TASK REQUIREMENTS:
Switch every "Instruction" in the items below to "Command" and reproduce the items with no other changes.
-- Start INFORMATION SUPPLIED --
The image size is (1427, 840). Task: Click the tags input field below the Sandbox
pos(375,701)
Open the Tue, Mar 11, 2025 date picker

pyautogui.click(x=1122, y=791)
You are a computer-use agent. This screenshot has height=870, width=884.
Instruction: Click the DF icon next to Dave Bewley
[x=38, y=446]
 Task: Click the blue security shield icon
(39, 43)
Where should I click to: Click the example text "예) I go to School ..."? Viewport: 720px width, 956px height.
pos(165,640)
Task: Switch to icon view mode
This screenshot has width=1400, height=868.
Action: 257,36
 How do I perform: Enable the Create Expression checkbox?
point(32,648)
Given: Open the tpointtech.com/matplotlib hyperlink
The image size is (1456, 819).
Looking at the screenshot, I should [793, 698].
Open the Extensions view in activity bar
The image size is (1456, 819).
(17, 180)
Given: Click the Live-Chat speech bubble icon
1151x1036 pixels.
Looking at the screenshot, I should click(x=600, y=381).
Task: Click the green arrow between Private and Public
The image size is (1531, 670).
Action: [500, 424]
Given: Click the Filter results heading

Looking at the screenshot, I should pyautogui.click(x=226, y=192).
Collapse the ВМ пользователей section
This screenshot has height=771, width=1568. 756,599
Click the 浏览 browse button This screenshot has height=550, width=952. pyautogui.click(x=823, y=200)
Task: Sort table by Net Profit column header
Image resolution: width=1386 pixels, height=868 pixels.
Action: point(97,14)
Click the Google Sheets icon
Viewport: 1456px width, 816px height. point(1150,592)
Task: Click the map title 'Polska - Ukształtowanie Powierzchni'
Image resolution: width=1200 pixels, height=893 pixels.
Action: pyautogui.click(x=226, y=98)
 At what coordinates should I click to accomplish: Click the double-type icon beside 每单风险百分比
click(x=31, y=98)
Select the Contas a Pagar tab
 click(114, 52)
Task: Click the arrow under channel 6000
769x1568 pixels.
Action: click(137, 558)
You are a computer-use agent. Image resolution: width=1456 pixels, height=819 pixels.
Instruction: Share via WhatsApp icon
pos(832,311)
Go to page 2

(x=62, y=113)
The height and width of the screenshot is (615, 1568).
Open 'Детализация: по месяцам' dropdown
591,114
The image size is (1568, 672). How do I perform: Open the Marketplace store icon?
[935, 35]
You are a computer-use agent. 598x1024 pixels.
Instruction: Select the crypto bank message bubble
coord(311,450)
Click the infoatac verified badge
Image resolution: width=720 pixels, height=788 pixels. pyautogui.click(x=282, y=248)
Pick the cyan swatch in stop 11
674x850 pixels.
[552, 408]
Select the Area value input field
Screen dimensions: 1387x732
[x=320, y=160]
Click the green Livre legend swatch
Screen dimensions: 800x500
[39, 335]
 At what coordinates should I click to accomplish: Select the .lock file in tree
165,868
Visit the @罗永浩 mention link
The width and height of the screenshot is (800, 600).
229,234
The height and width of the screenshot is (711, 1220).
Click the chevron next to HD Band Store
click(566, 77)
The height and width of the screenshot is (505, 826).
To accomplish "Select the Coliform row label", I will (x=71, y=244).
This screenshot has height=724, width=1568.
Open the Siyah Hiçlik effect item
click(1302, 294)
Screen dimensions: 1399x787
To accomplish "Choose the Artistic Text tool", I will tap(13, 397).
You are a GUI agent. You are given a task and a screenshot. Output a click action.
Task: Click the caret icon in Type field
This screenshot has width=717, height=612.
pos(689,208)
-- End INFORMATION SUPPLIED --
ANSWER TO THIS PROBLEM:
The image size is (1427, 840). Task: Click the tags input field below the Sandbox
pos(375,701)
Open the Tue, Mar 11, 2025 date picker

pyautogui.click(x=1122, y=791)
You are a computer-use agent. This screenshot has height=870, width=884.
Command: Click the DF icon next to Dave Bewley
[x=38, y=446]
 Task: Click the blue security shield icon
(39, 43)
Where should I click to: Click the example text "예) I go to School ..."? Viewport: 720px width, 956px height.
pos(165,640)
Task: Switch to icon view mode
This screenshot has width=1400, height=868.
Action: 257,36
 How do I perform: Enable the Create Expression checkbox?
point(32,648)
Given: Open the tpointtech.com/matplotlib hyperlink
The image size is (1456, 819).
Looking at the screenshot, I should [793, 698].
Open the Extensions view in activity bar
The image size is (1456, 819).
(17, 180)
Given: Click the Live-Chat speech bubble icon
1151x1036 pixels.
Looking at the screenshot, I should click(x=600, y=381).
Task: Click the green arrow between Private and Public
The image size is (1531, 670).
Action: [500, 424]
Given: Click the Filter results heading

Looking at the screenshot, I should pyautogui.click(x=226, y=192).
Collapse the ВМ пользователей section
This screenshot has height=771, width=1568. 756,599
Click the 浏览 browse button This screenshot has height=550, width=952. pyautogui.click(x=823, y=200)
Task: Sort table by Net Profit column header
Image resolution: width=1386 pixels, height=868 pixels.
Action: point(97,14)
Click the Google Sheets icon
Viewport: 1456px width, 816px height. point(1150,592)
Task: Click the map title 'Polska - Ukształtowanie Powierzchni'
Image resolution: width=1200 pixels, height=893 pixels.
Action: pyautogui.click(x=226, y=98)
 At what coordinates should I click to accomplish: Click the double-type icon beside 每单风险百分比
click(x=31, y=98)
Select the Contas a Pagar tab
 click(114, 52)
Task: Click the arrow under channel 6000
769x1568 pixels.
Action: click(137, 558)
You are a computer-use agent. Image resolution: width=1456 pixels, height=819 pixels.
Command: Share via WhatsApp icon
pos(832,311)
Go to page 2

(x=62, y=113)
The height and width of the screenshot is (615, 1568).
Open 'Детализация: по месяцам' dropdown
591,114
The image size is (1568, 672). How do I perform: Open the Marketplace store icon?
[935, 35]
You are a computer-use agent. 598x1024 pixels.
Command: Select the crypto bank message bubble
coord(311,450)
Click the infoatac verified badge
Image resolution: width=720 pixels, height=788 pixels. pyautogui.click(x=282, y=248)
Pick the cyan swatch in stop 11
674x850 pixels.
[552, 408]
Select the Area value input field
Screen dimensions: 1387x732
[x=320, y=160]
Click the green Livre legend swatch
Screen dimensions: 800x500
[39, 335]
 At what coordinates should I click to accomplish: Select the .lock file in tree
165,868
Visit the @罗永浩 mention link
The width and height of the screenshot is (800, 600).
229,234
The height and width of the screenshot is (711, 1220).
Click the chevron next to HD Band Store
click(566, 77)
The height and width of the screenshot is (505, 826).
To accomplish "Select the Coliform row label", I will (x=71, y=244).
This screenshot has height=724, width=1568.
Open the Siyah Hiçlik effect item
click(1302, 294)
Screen dimensions: 1399x787
To accomplish "Choose the Artistic Text tool", I will tap(13, 397).
You are a GUI agent. You are given a task and a screenshot. Output a click action.
Task: Click the caret icon in Type field
This screenshot has width=717, height=612.
pos(689,208)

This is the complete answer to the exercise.